Etnia khoisan

Sus cuerpos y rostros no se parecen en nada al resto de las etnias del continente africano. Ojos rasgados, piel clara, pelo corto, nariz chata y estatura baja son los rasgos que definen a aquellos humanos cuyo ADN es el más antiguo del mundo. Los khoisan en Botswana son el ejemplo vivo más elevado de la supervivencia humana.

Hubo un tiempo en el que habitaron en gran parte de África y reinaron en la inmensidad del Kalahari. Una vida libre y salvaje, en plena conexión con la naturaleza, que llegó a su fin cuando los colonos europeos irrumpieron en sus vidas entregadas a la caza y la recolección. De ahí el significado de su nombre: khoi, agricultores, y san, cazadores. Aquellos cuya sabiduría les permite diferenciar hasta 262 especies de animales y hasta 200 tipos de plantas, para saber qué llevarse a la boca, en un ecosistema donde la muerte acecha a cada instante.

Un pueblo que interpreta el fallecimiento como la invasión de los espíritus de sus antepasados en los cuerpos de las personas sanas. Almas procedentes del más allá, que tratan de llevarse consigo a los vivos y contra las que solo se puede luchar mediante el ritual del Baile de la Jirafa. Una lucha alumbrada por las llamas de una hoguera, en la que los sanadores Khoisan libran una batalla contra los espíritus para salvar las vidas de sus seres queridos.

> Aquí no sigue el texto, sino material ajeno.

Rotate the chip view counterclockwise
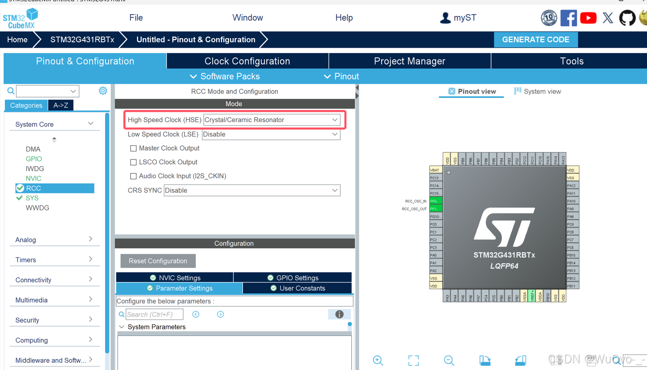 point(521,360)
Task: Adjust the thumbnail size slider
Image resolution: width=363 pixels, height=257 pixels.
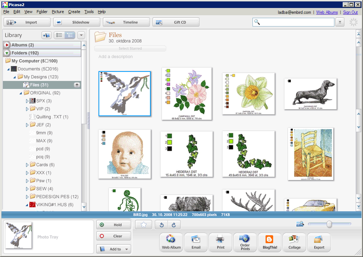Action: pos(329,224)
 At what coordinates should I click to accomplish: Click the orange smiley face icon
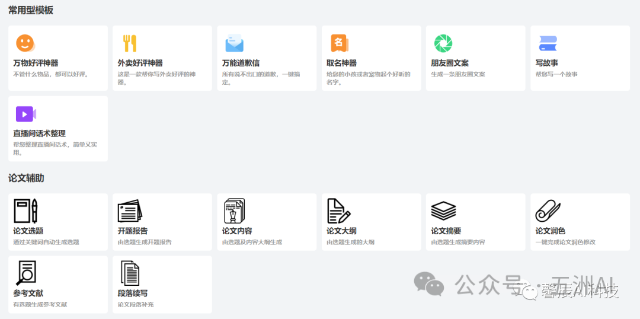click(x=25, y=43)
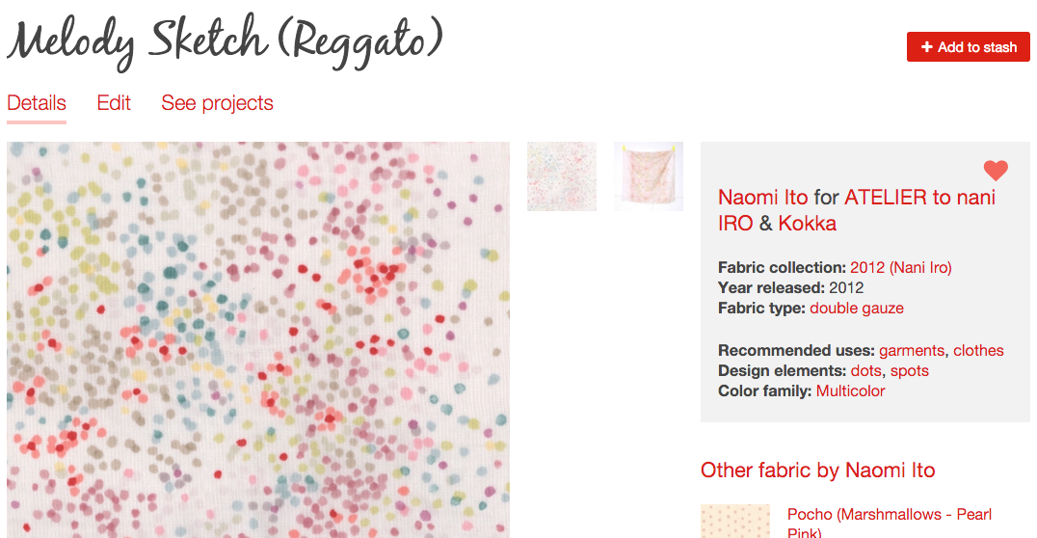1037x538 pixels.
Task: Open Pocho (Marshmallows - Pearl Pink) fabric
Action: [890, 523]
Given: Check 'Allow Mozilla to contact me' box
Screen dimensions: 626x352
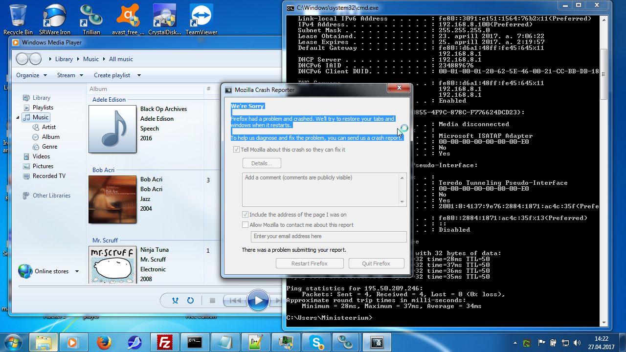Looking at the screenshot, I should 246,225.
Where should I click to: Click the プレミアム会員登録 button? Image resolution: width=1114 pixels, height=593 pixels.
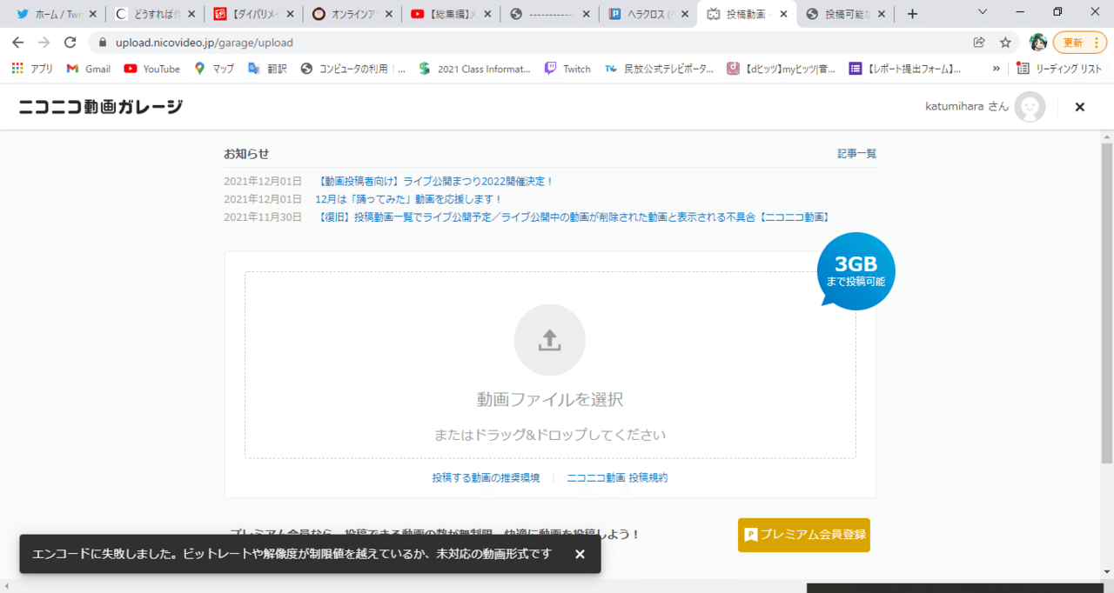(803, 536)
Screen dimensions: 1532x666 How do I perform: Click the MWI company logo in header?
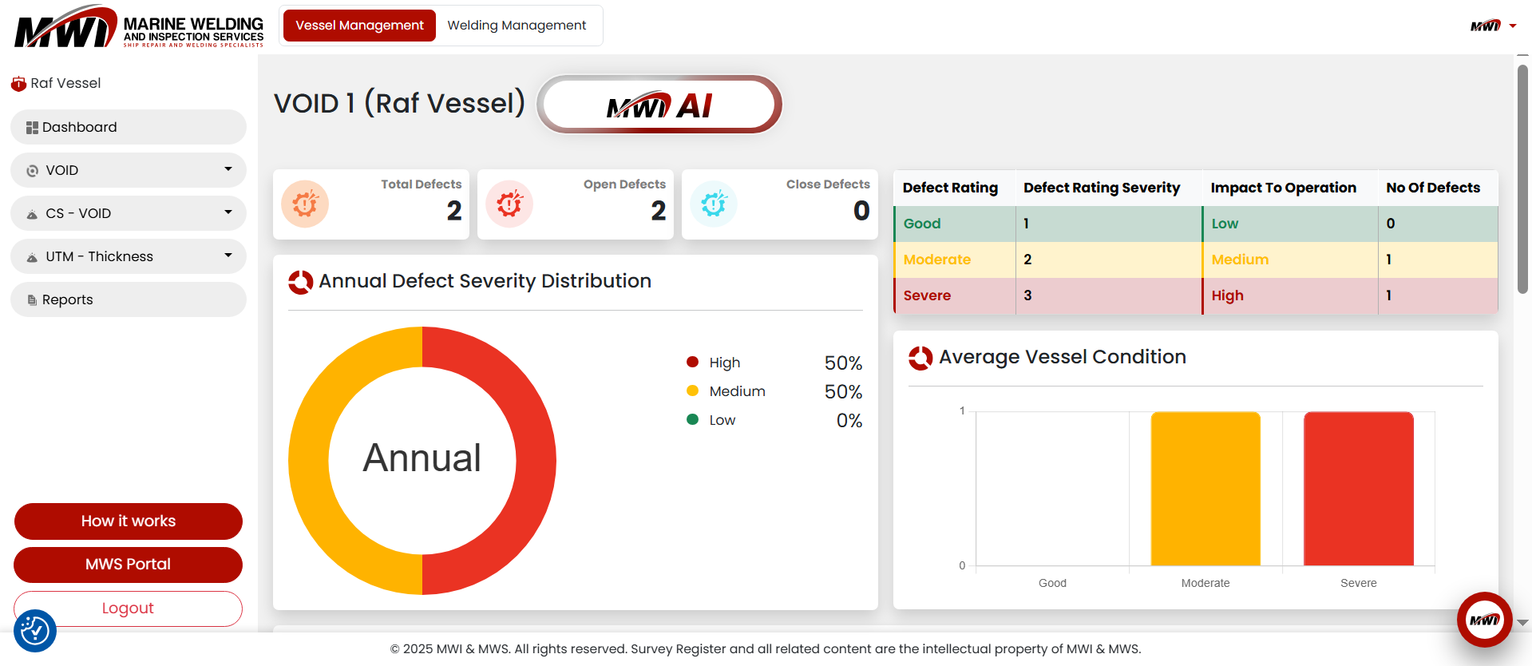pos(139,27)
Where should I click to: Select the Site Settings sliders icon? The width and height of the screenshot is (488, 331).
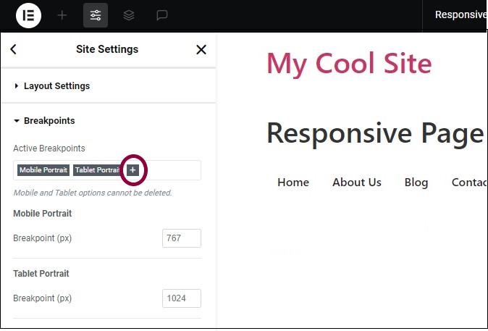[96, 15]
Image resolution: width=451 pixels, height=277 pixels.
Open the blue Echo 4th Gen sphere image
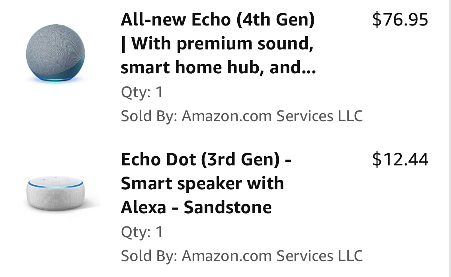tap(55, 53)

Llegada la muerte dejarán los cadáveres a la intemperie u en el interior de una cabaña, antes de partir en busca de un nuevo hogar. Porque para ellos, lo material no tiene ningún valor y será la naturaleza quien haga desaparecer el cuerpo para fundirse con ella y enriquecer el ecosistema en el que siempre se han sentido libres.